**** Provided records ****

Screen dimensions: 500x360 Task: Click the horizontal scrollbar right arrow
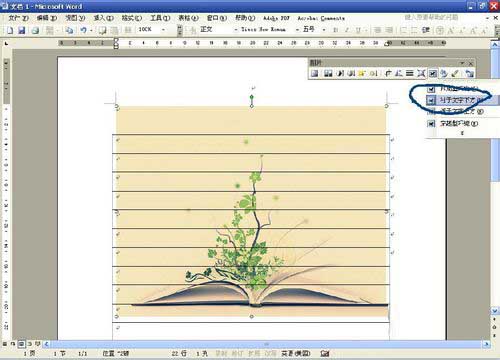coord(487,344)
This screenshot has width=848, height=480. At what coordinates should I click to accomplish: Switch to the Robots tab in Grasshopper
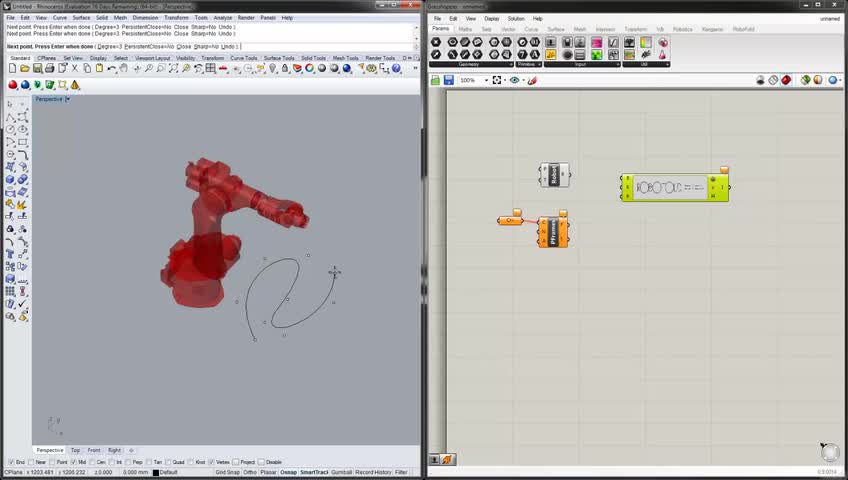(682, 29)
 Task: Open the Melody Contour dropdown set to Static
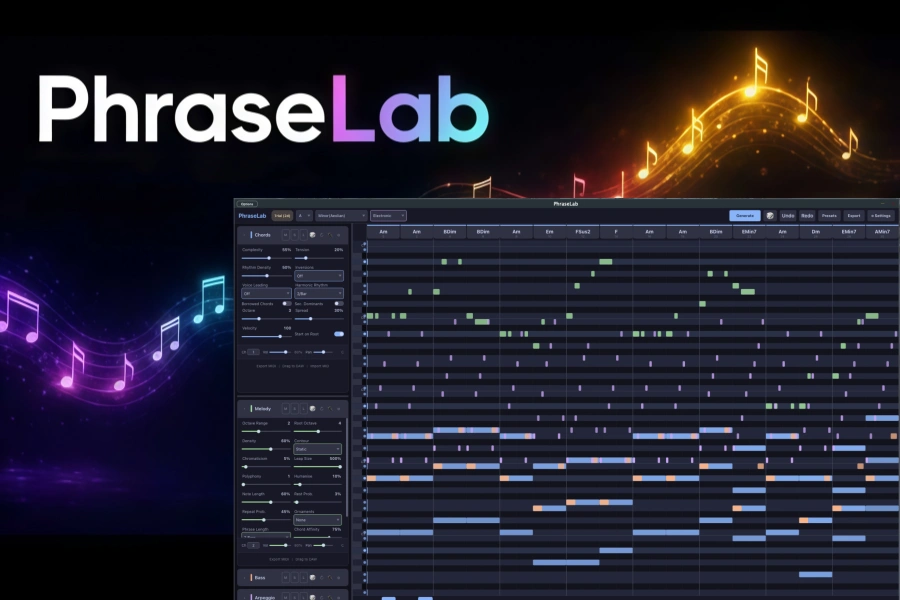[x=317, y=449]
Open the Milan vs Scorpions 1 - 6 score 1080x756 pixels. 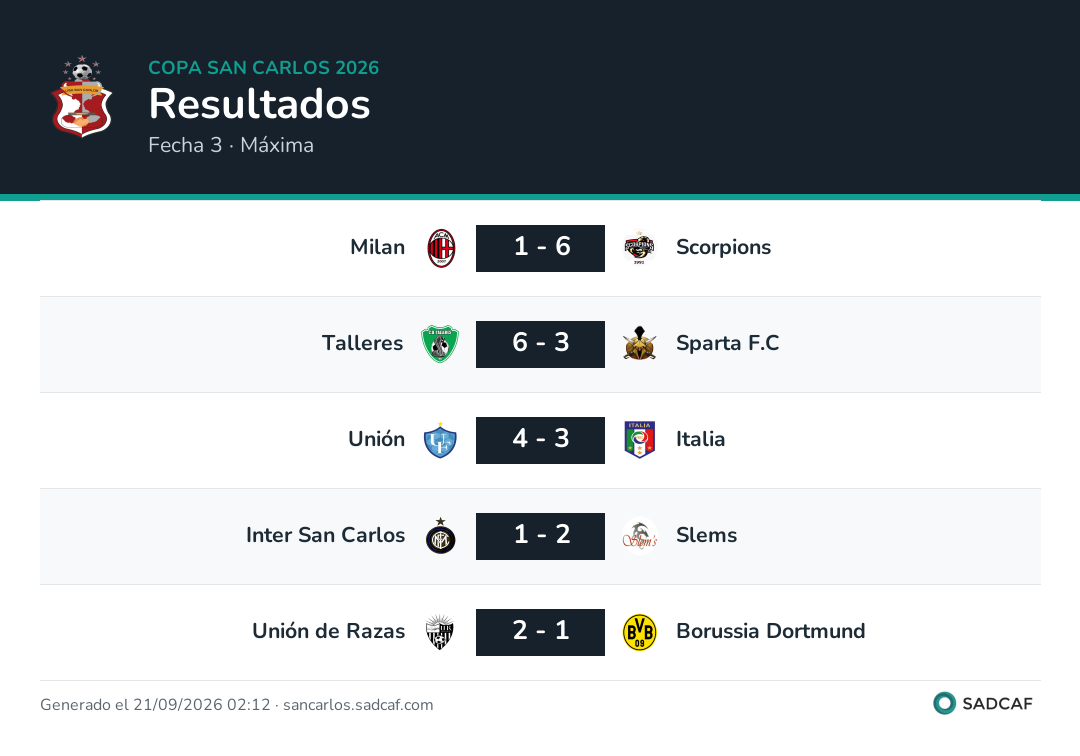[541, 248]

****
**** Provided records ****

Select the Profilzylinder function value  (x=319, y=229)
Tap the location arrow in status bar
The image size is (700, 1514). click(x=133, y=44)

****
**** Provided records ****

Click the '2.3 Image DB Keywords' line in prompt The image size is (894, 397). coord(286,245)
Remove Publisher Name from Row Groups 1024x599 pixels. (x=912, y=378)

****

*Work task*. Beginning at the line with "Click the '2.3" and ending at the line with "Remove Publisher Name", reproduce each line of the data above exactly, and add no other lines.

*Solution*.
Click the '2.3 Image DB Keywords' line in prompt The image size is (894, 397). coord(286,245)
Remove Publisher Name from Row Groups 1024x599 pixels. (x=912, y=378)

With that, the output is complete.